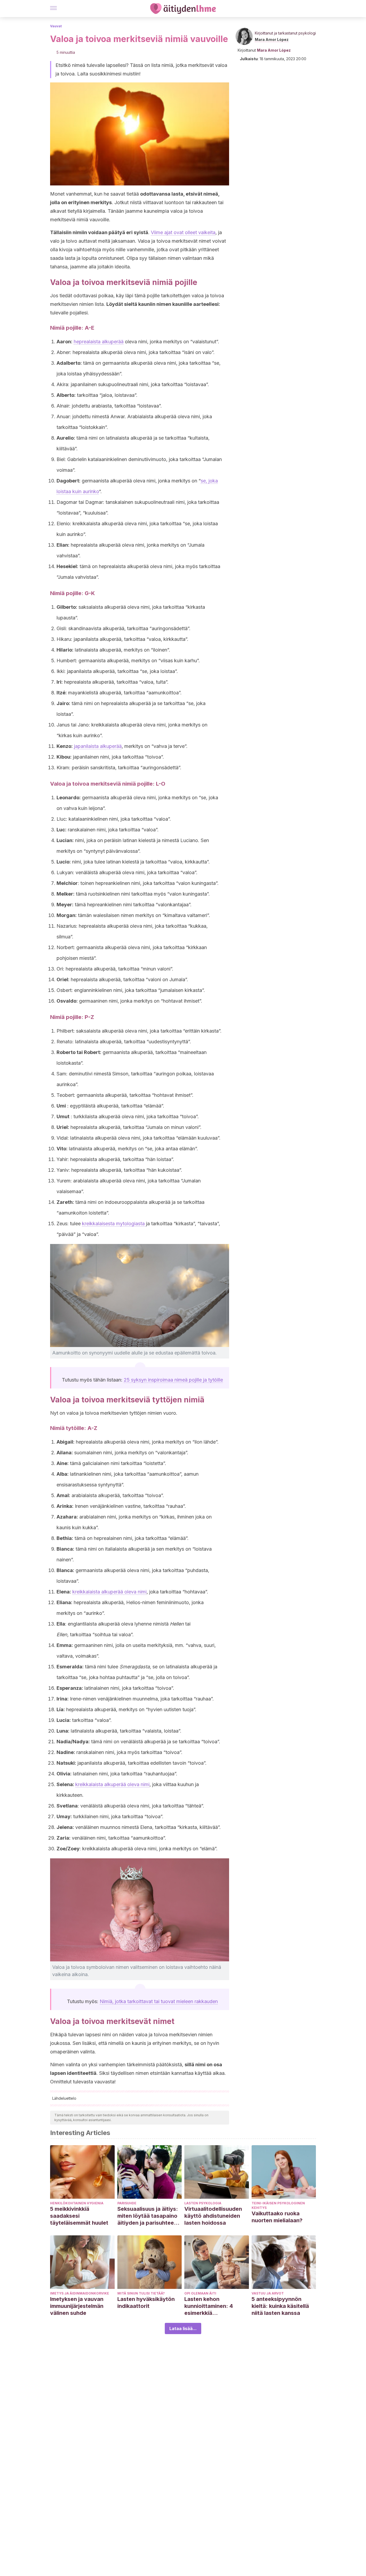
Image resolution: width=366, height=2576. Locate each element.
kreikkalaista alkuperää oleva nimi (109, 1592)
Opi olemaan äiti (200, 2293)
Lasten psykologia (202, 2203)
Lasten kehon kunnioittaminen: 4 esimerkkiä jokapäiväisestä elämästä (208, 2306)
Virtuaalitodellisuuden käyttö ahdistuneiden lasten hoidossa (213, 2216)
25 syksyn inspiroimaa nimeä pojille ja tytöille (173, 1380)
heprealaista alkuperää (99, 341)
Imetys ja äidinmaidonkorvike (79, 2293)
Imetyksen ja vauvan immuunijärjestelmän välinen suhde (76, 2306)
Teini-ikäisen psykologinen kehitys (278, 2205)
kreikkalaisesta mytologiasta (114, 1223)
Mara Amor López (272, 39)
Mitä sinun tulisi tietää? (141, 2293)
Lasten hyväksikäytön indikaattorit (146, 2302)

---

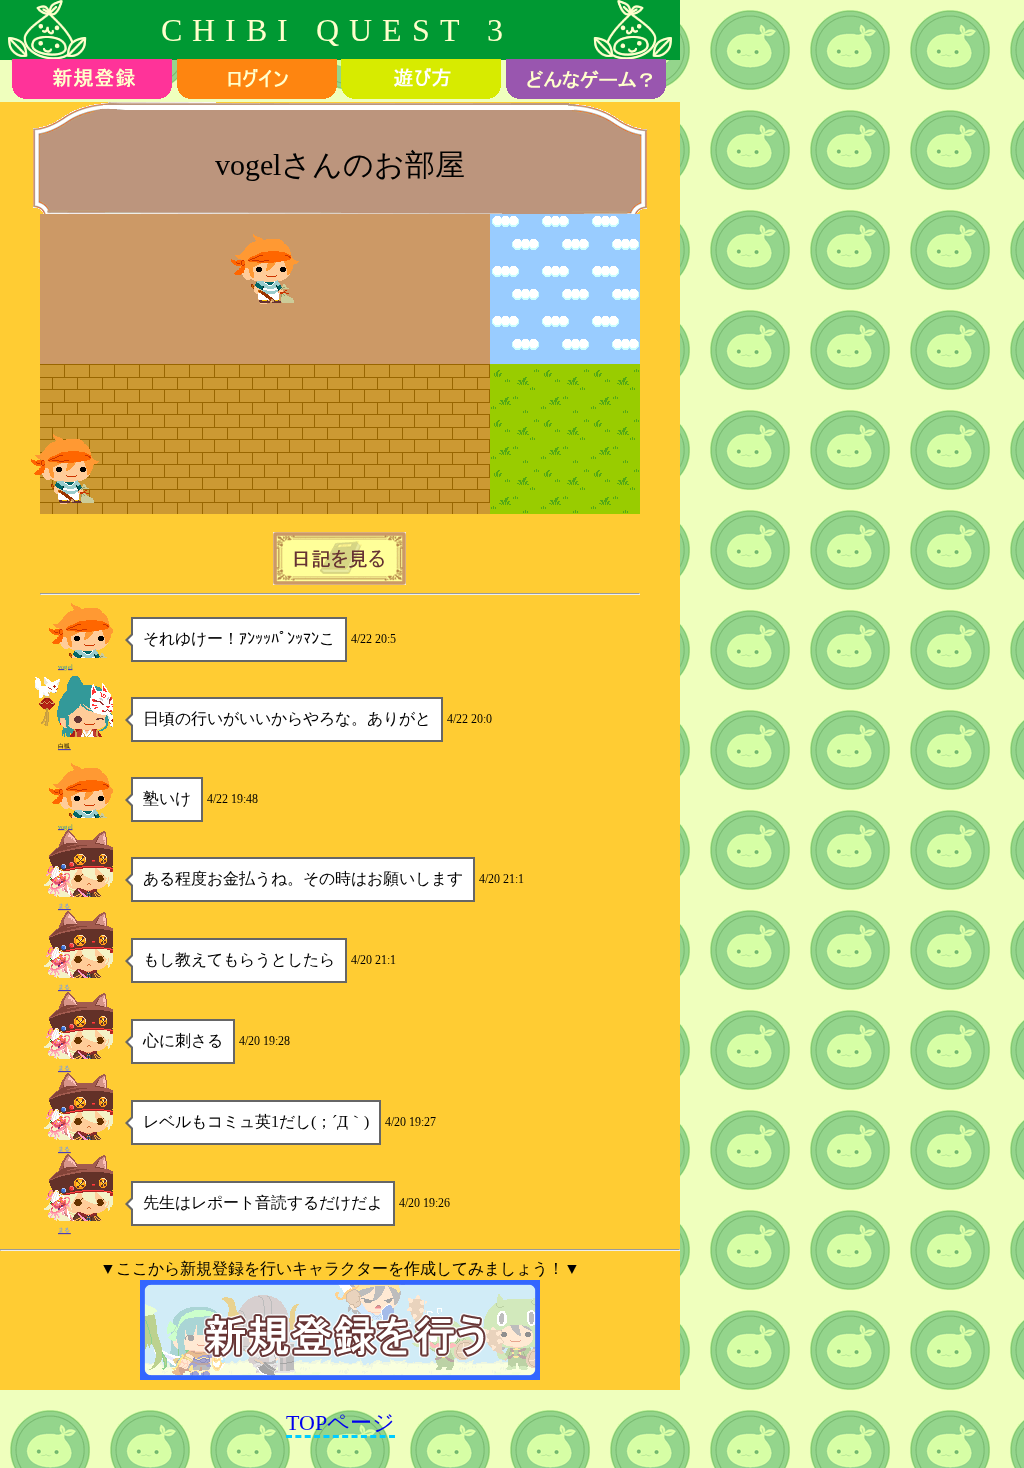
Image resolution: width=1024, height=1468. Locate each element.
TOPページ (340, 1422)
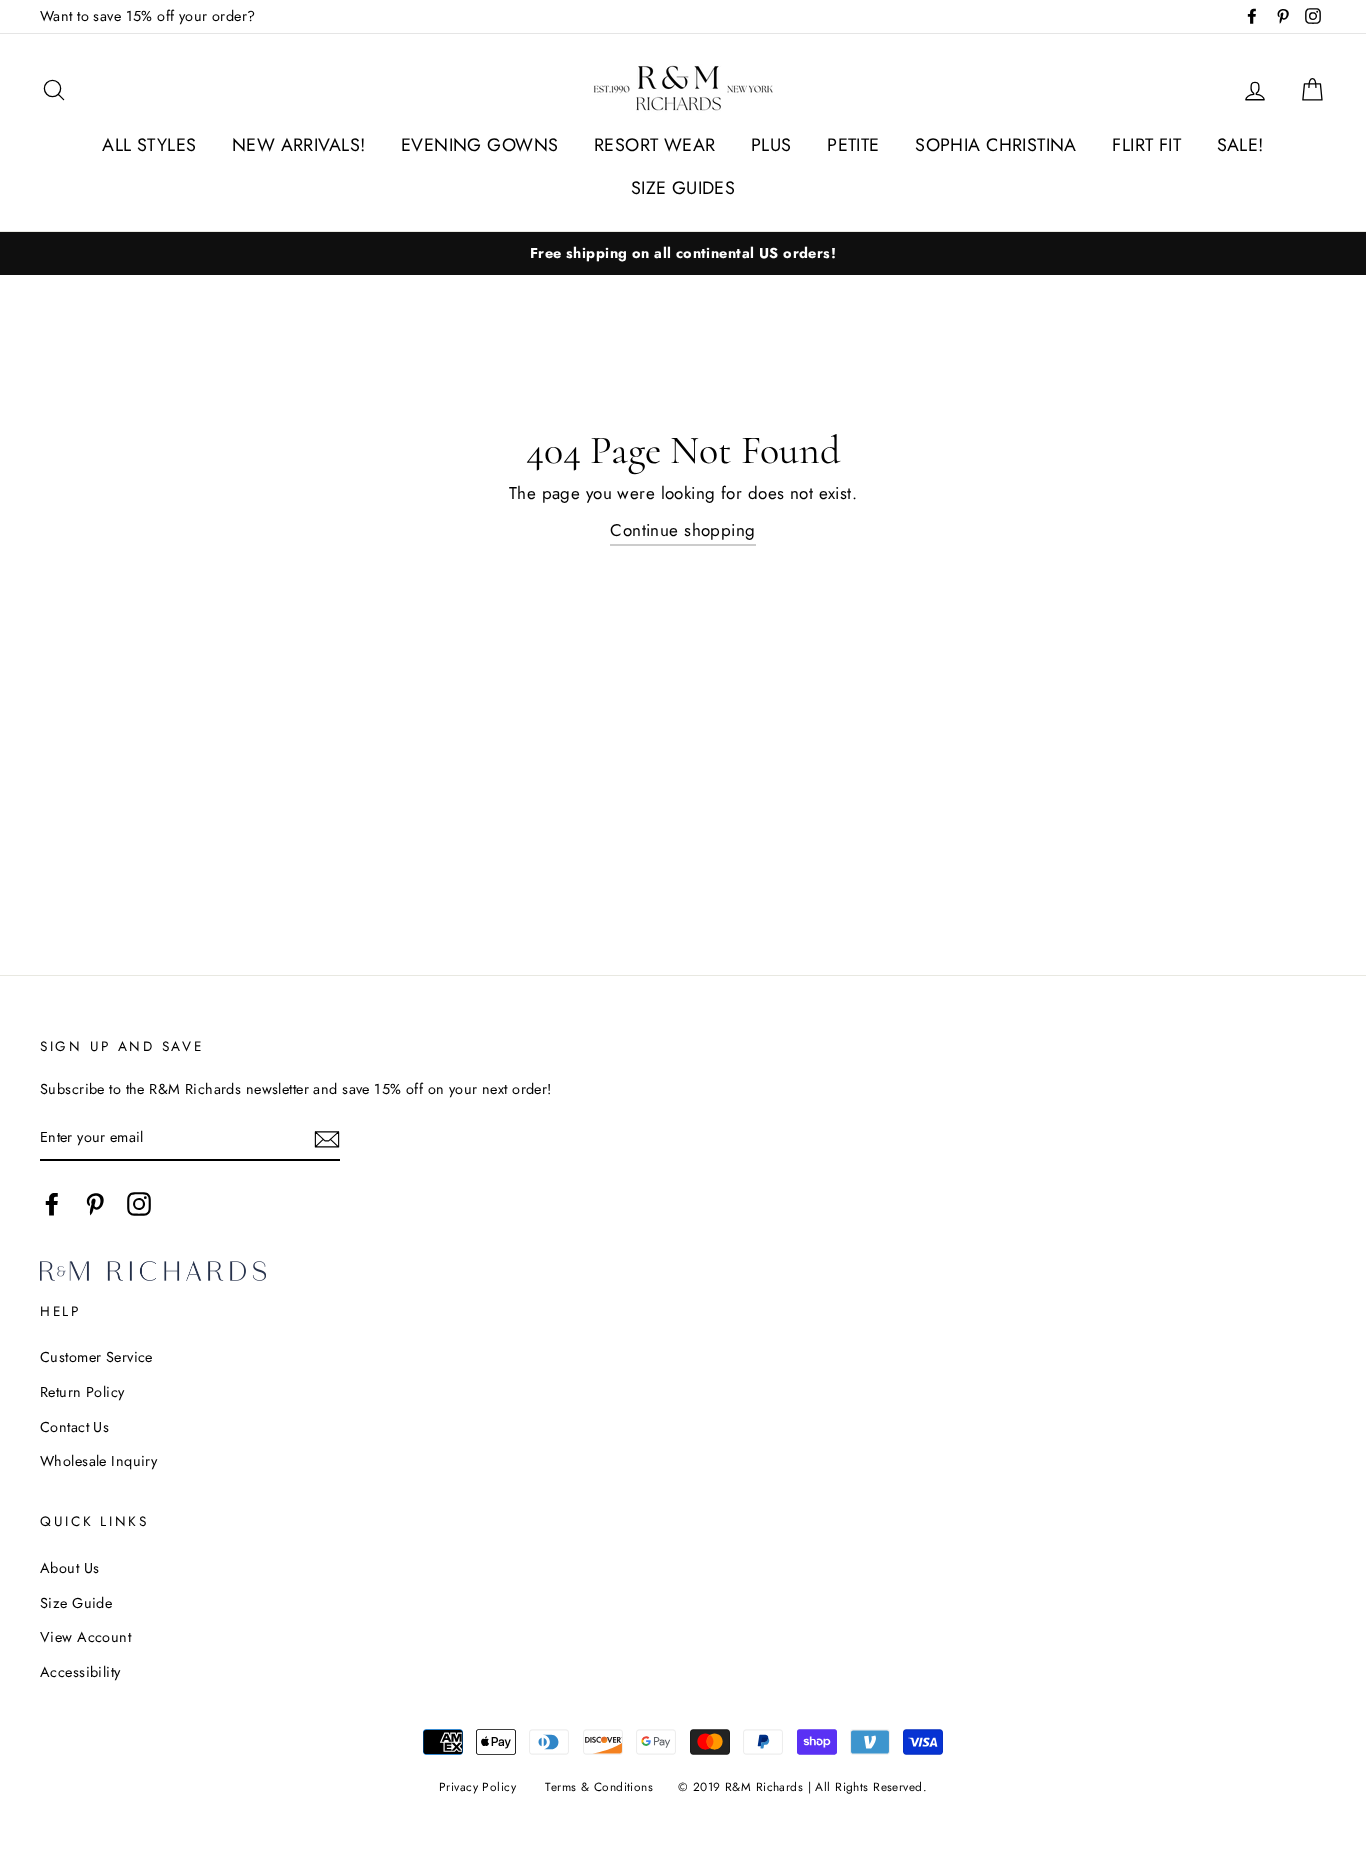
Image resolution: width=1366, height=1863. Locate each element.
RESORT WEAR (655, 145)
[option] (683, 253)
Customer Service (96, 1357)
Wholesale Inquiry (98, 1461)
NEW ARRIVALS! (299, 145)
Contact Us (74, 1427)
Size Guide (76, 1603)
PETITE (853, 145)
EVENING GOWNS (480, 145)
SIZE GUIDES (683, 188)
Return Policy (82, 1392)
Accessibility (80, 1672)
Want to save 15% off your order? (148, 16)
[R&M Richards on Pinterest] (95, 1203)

Your instructions: You are asked to count the lines of the records above in which the word "each" occurs, and to give only that number.

Problem solution: 3